WIUJ
- Charlotte Amalie, U.S. Virgin Islands; United States;
- Frequency: 102.9 MHz

Programming
- Format: Variety

Ownership
- Owner: Virgin Island Youth Development Radio, Inc.

History
- First air date: August 1975
- Last air date: January 31, 2020

Technical information
- Licensing authority: FCC
- Facility ID: 70026
- Class: A
- ERP: 1,500 watts
- HAAT: 435 meters (1,427 ft)
- Transmitter coordinates: 18°21′26″N 64°56′50″W﻿ / ﻿18.35722°N 64.94722°W

Links
- Public license information: Public file; LMS;

= WIUJ =

Radio station in Charlotte Amalie, U.S. Virgin Islands (1975–2020)

WIUJ (102.9 FM) was a non-commercial radio station licensed to serve Charlotte Amalie, U.S. Virgin Islands. The station was owned by Virgin Island Youth Development Radio, Inc. It aired a variety format featuring jazz, classical, and Caribbean music, plus news, current events coverage, as well as live daily broadcasts of the Virgin Islands Senate.
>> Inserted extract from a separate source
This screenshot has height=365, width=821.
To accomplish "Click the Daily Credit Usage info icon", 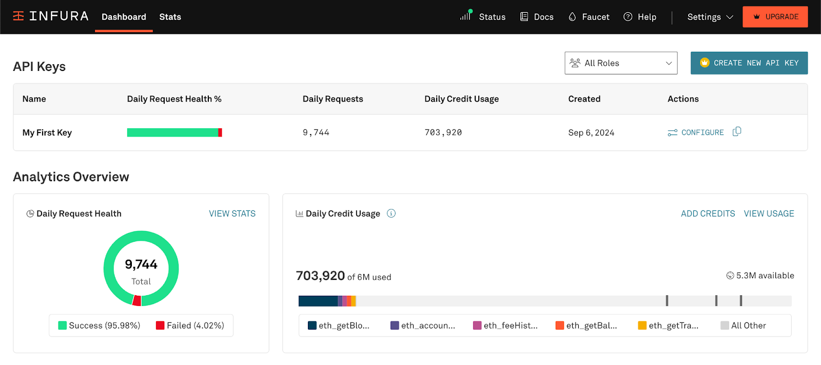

WIUJ's studios and transmitter were located on the premises of WTJX-TV on St. Thomas, US Virgin Islands. WIUJ had been assigned these call letters by the Federal Communications Commission since it was originally licensed.

The station ceased operations on January 31, 2020, after more than 44 years on the air. Its license was cancelled February 4, 2020.